- **Aim of the exercise**
The answer must be an exact copy of the lines from the one with "Viewport: 1405px width, 840px height." to the last line of the entries below, both included, and must contain no pictures.

- **Provided records**
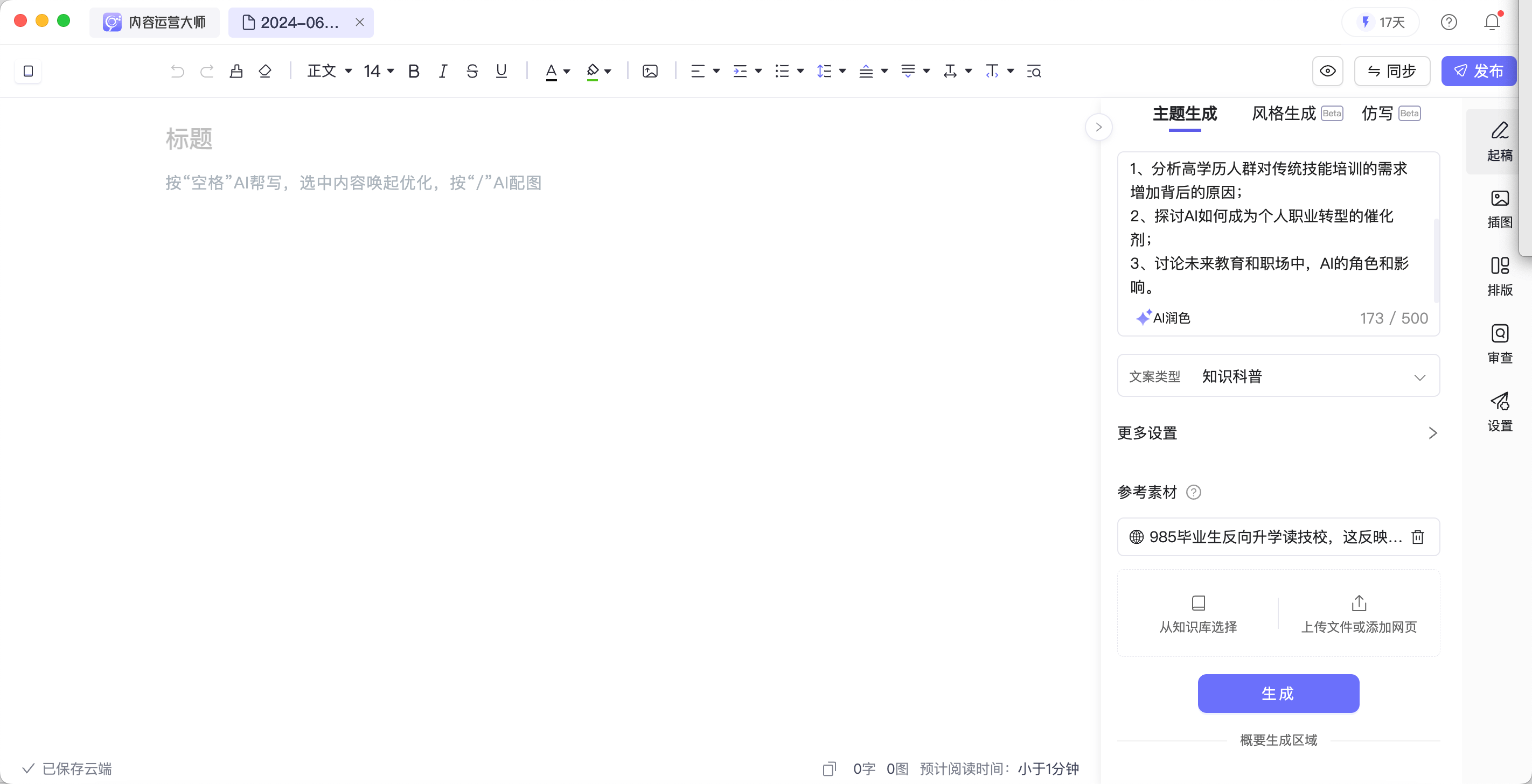The width and height of the screenshot is (1532, 784).
Task: Toggle the preview eye button
Action: [1327, 71]
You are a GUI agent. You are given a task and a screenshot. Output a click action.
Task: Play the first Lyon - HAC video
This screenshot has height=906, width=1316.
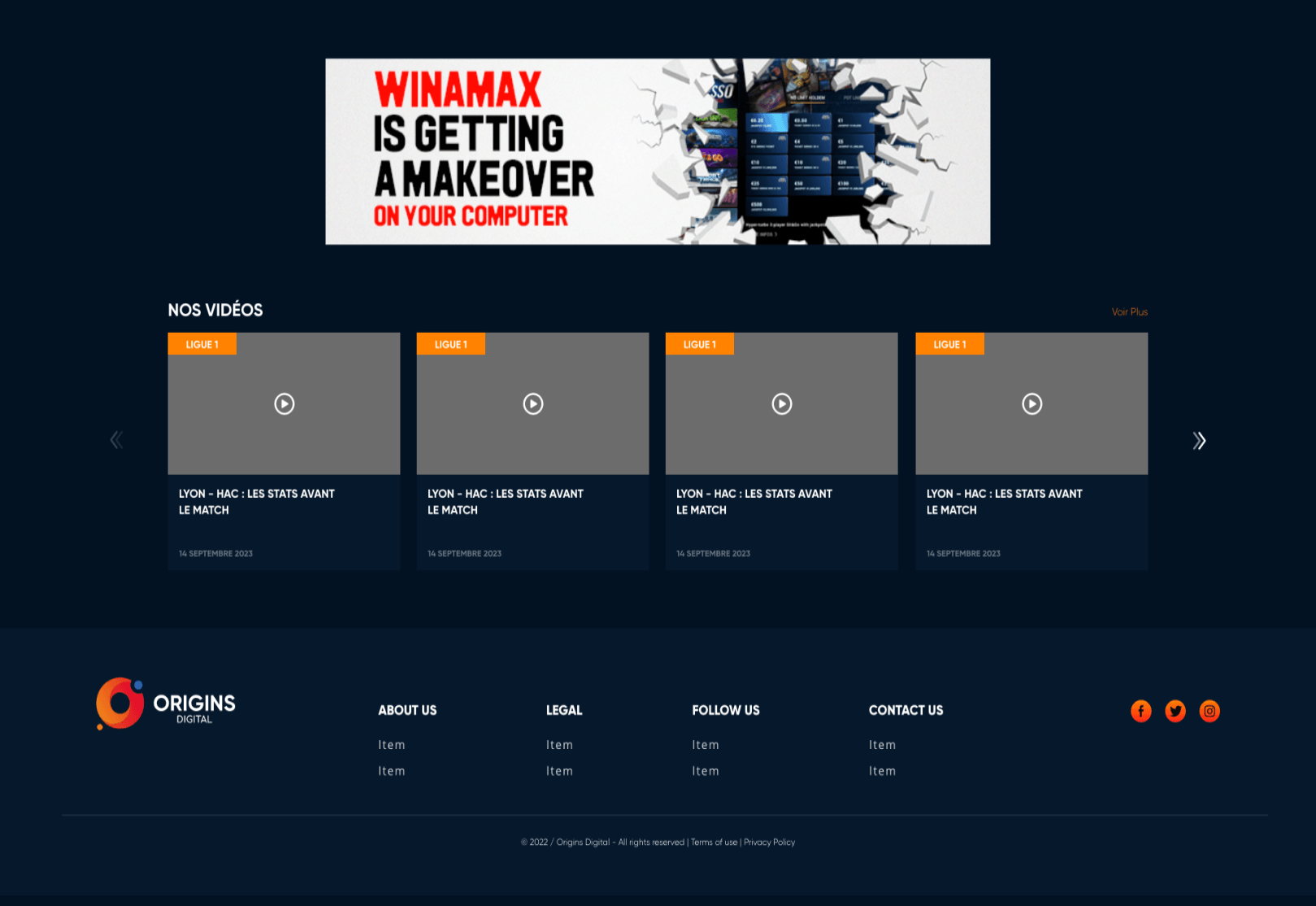tap(284, 403)
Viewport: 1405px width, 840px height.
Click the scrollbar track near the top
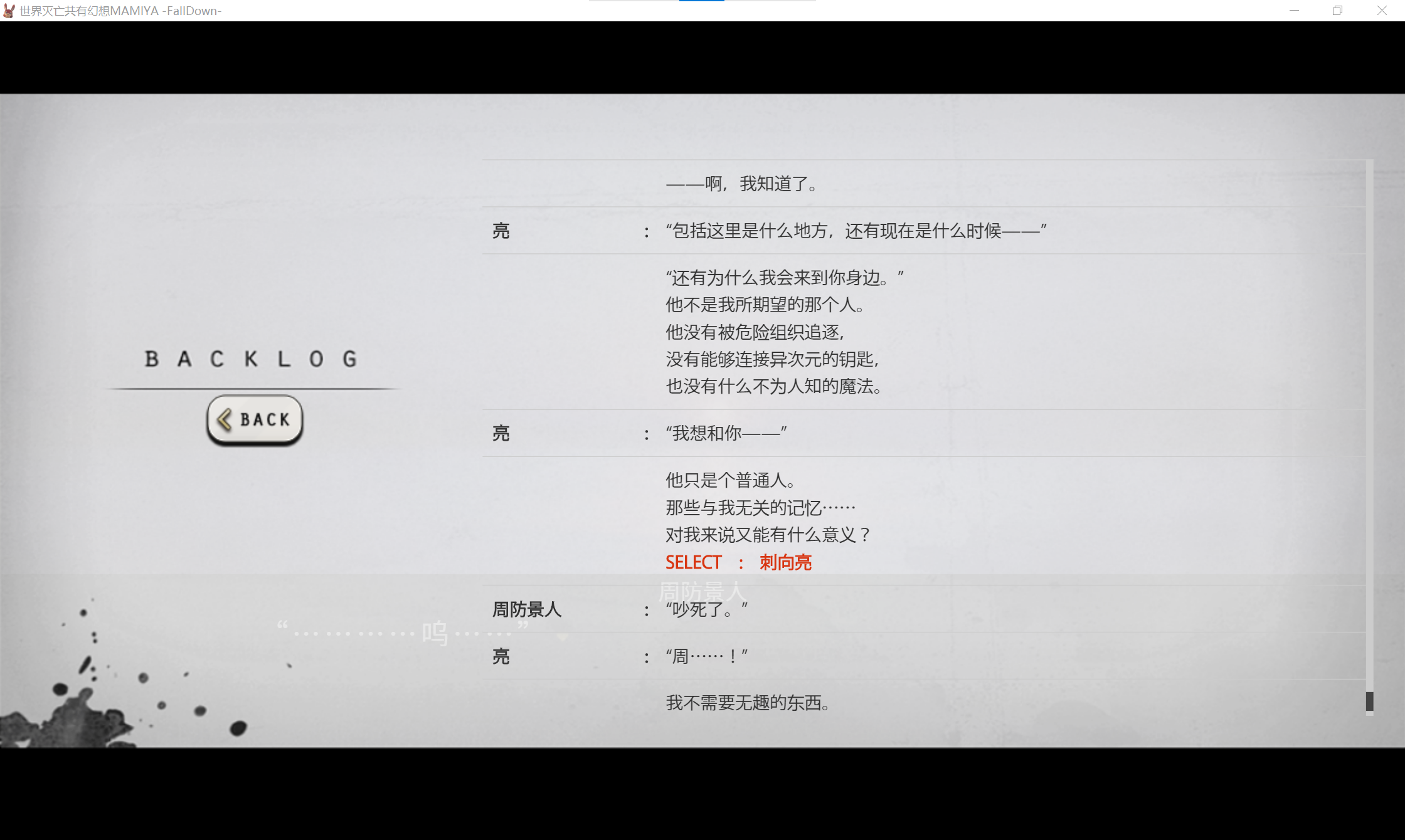point(1369,188)
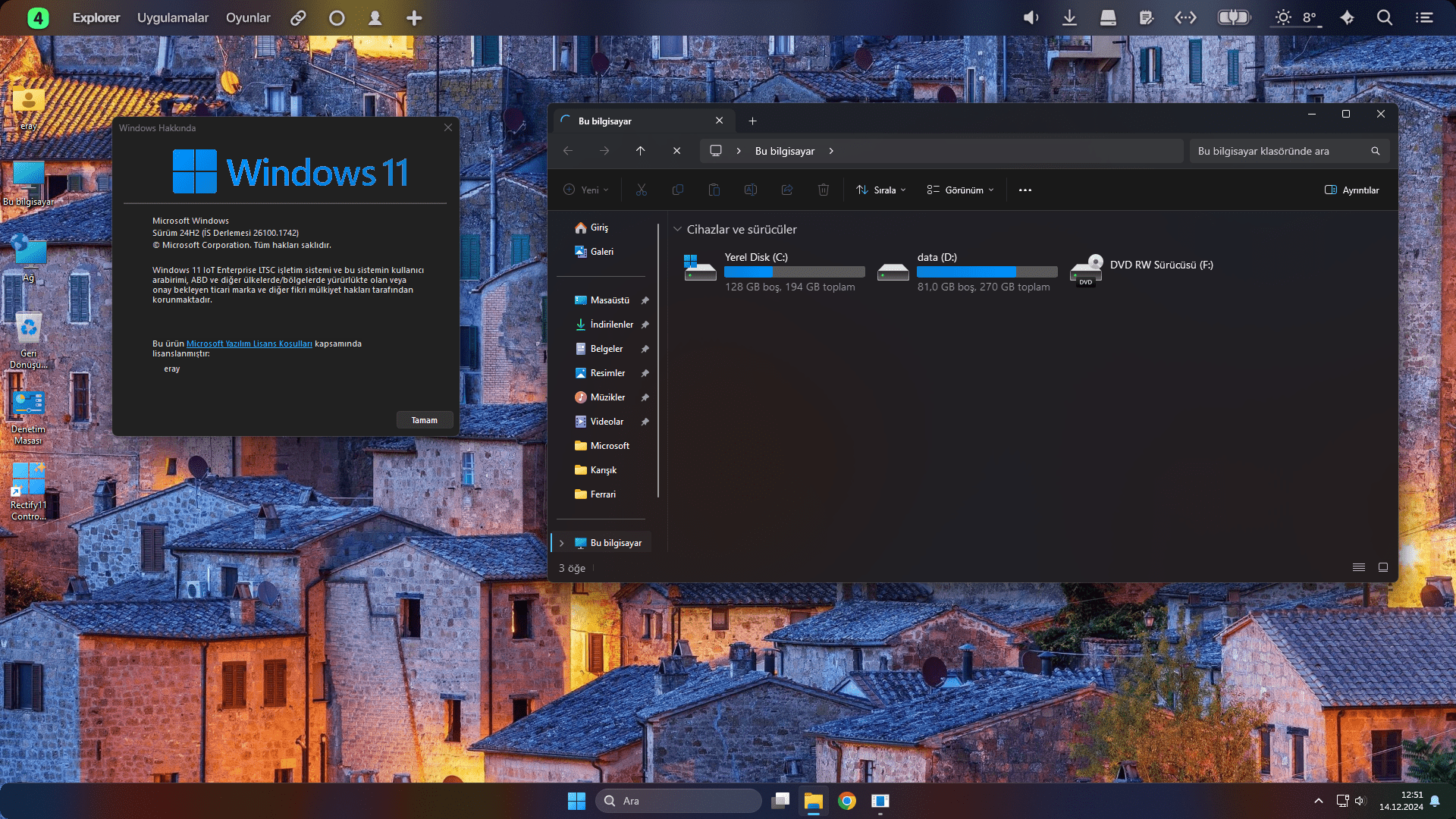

- **Response to this task**
Viewport: 1405px width, 840px height.
Click the scrollbar track near the top
point(1369,188)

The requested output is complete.